In newborn lambs, stroke volume is decreased at afterload levels that would be considered low for adult animals. Gilbert showed in fetal animals that an increase in arterial pressure of about 15 mm Hg, produced by methoxamine infusion, depresses the cardiac function curve so that cardiac output averages 25% to 30% less than normal. The extent of shortening is less in the fetus compared with the adult at any level of tension—a potential explanation for the effects of afterload on stroke volume.

In chronically instrumented fetal lambs, there is a close relationship between cardiac output and heart rate. Spontaneous and induced changes in heart rate are associated with corresponding changes in left or right ventricular output. Increasing heart rate from the resting level of about 180 beats/min to 250 to 300 beats/min increases cardiac output by 15% to 20%. Likewise, decreasing heart rate below the resting level significantly decreases ventricular output.

The fetal heart normally appears to operate near the top of its cardiac function curve. An increase in heart rate results in only a modest increase in output; however, bradycardia can reduce output significantly. At an atrial filling pressure greater than approximately 8 mm Hg, there is little or no increase in output because the length-to-tension relationship has reached a plateau. In addition, the fetal heart is sensitive to changes in afterload.

Sympathetic and Parasympathetic Innervation

Isolated fetal cardiac tissue has a lower threshold of response to the inotropic effects of norepinephrine than adult cardiac tissue and is more sensitive to norepinephrine throughout the dose-response curves. Because isoproterenol, a direct β-adrenergic agonist that is not taken up and stored in sympathetic nerves, has similar effects on fetal and adult myocardium, the supersensitivity of fetal myocardium to norepinephrine is probably the result of incomplete development of sympathetic innervation in fetal myocardium. Myocardial concentrations of norepinephrine in the fetus within several weeks of term are significantly lower than those in newborn animals, and activity of tyrosine hydroxylase, the intraneuronal enzyme responsible for the first transformation in catecholamine biosynthesis, is also reduced.
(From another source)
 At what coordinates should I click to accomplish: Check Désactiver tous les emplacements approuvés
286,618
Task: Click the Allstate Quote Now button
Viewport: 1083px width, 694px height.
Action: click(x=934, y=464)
In contrast, adrenal gland tyrosine hydroxylase activity at the same gestational age is not suppressed, possibly because the decrease in myocardial activity is related to delayed sympathetic innervation rather than to a generalized immaturity.
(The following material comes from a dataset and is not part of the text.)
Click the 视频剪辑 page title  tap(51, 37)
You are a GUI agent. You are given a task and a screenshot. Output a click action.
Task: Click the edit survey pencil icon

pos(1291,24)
Monoamine oxidase, the enzyme responsible for oxidative deamination of norepinephrine, is also present in lower concentrations in the fetal heart than in the adult. Histochemical evaluation of the development of sympathetic innervation using the monoamine fluorescence technique has further substantiated the delayed development of sympathetic innervation of the fetal myocardium. At term, sympathetic innervation is incomplete. Patterns of staining indicate a progression of innervation, starting at the area of the sinoatrial node and progressing toward the left ventricular apex. ^,

Although sympathetic nervous innervation appears to begin developing in the fetal heart by about 0.55 of term, β-adrenergic receptors seem to be present much earlier and can be stimulated by appropriate agonists before 0.4 of term. Before about 0.55 of term (80 days of gestation in the lamb), fetal myocardium may be affected by circulating catecholamines, but local reflex activity through the sympathetic nervous system is not likely to play a major role in circulatory regulation.
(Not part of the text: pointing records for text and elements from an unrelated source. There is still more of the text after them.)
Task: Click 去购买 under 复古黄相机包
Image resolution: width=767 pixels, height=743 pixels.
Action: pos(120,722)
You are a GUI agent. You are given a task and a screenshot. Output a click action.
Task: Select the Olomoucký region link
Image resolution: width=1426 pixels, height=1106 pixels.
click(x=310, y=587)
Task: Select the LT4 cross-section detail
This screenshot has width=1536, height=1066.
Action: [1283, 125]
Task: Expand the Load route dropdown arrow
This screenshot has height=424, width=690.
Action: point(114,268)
Vagal stimulation at about 0.85 of term produces bradycardia. Administration of atropine at 0.55 of term produces a modest increase in fetal heart rate, indicating that vagal innervation is present by this stage of development. Histochemical staining for acetylcholinesterase in close-to-term fetuses has shown that the concentrations of this enzyme, which is responsible for metabolism of acetylcholine, are similar to concentrations found in adults.